3. Democratization of political parties
Here, I am recommending certain changes in the current structure of political parties in India. Since there is no jurisdiction of Indian Constitution over functioning of political parties, these recommendations cannot be enforced or implemented. They will remain mostly as suggestions.
Though the Indian political parties participate in democracy and expect people to vote their leaders in an open election, they do not necessarily practice democracy within their party. Even the more democratic of those parties, like the right-wing BJP or left-wing Communists, do not actually practice democracy all the way.
A candidate for MP or MLA is chosen by the high command, they are not elected by the party workers of that constituency. Therefore, an MP or MLA is always subservient to the high command thereby nullifying the very concept of democracy. The MLA/MP is now more accountable to the party high command rather than being responsible to the people who elected him.

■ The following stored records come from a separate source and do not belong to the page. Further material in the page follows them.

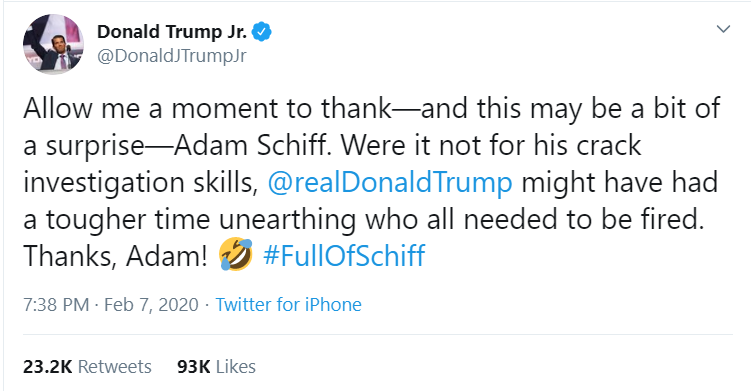Follow the #FullOfSchiff hashtag
Viewport: 752px width, 391px height.
(344, 255)
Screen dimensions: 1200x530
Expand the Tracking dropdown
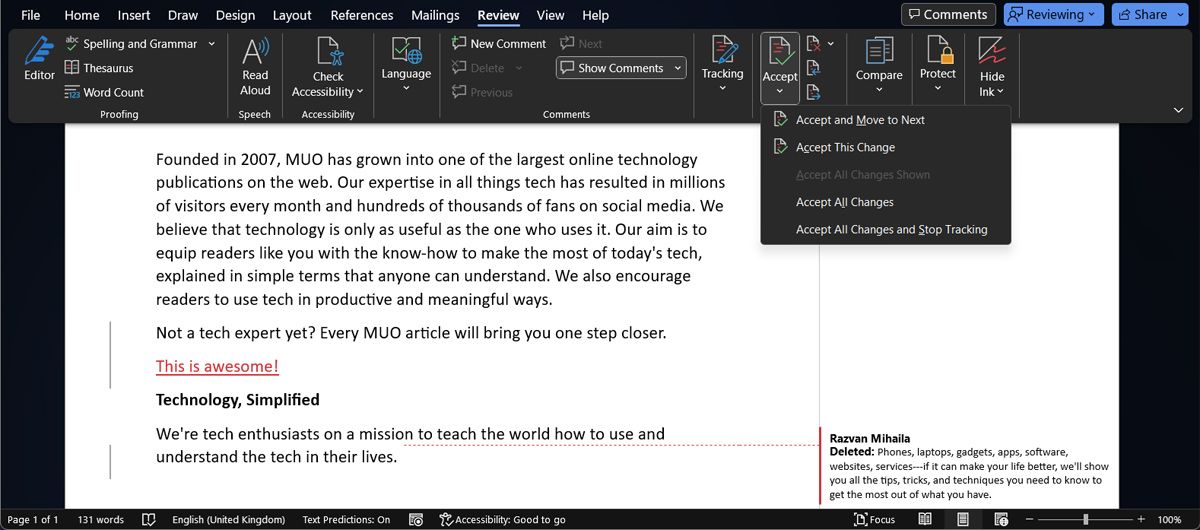tap(722, 88)
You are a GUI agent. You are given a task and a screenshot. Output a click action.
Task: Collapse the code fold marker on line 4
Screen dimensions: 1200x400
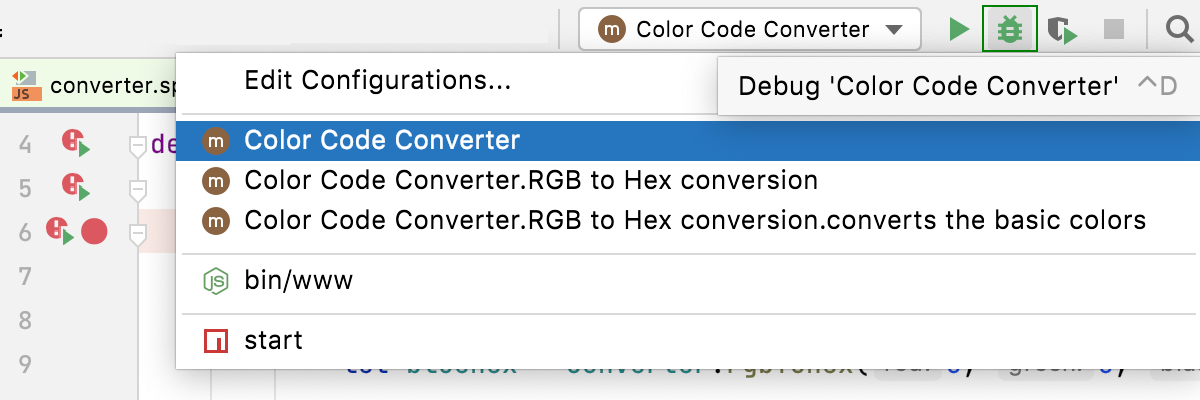(138, 146)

Lack of right spirit of democracy in political parties has resulted in MPs and MLAs making a beeline to touch the feet of the high command, grovel on the floor, lick their feet, making Indian democracy a farce. The CM of a state is removed or appointed and the whims and fancy of the ruling party in New Delhi. Indira Gandhi dismissed government in states at the slightest pretext. How is India a democracy if an elected CM in a state can be removed so easily?
Political parties should become more democratic
The political parties should work down-top and not top-down. The registered party workers should elect the local MLA candidate and these candidates in turn should elect the state representation for the party for CM position. In the same way, the party workers should elect the MP candidate who will in turn elect the PM candidate. This will bring in true democracy making candidates more accountable and responsible towards the people rather than their party high command in the hands of one single leader or the family.
The candidates will become powerful and will listen to the people rather than get coerced by the high command. This will bring in true democracy in India. Right now, people of Telangana are frustrated, leading to violence and suicides, because their elected leaders are not accountable to them. They are instead playing to the tunes of their Madams and Babus.
Governing states like mini-nations and regions like mini-states, creating a strong federation, introduction of Senate-like structure, and democratization of political parties will make India mature in handling current issues coming from regionalism and make India a strong and vibrant democracy. We will see fewer demands for new states because smaller regions will now be protected from dominance of bigger regions if run as mini-states. We will see a decrease in the number of regional parties because now with strong federation, regional aspirations are met even by national parties. That’s when we will move closer to two or three party system across the country.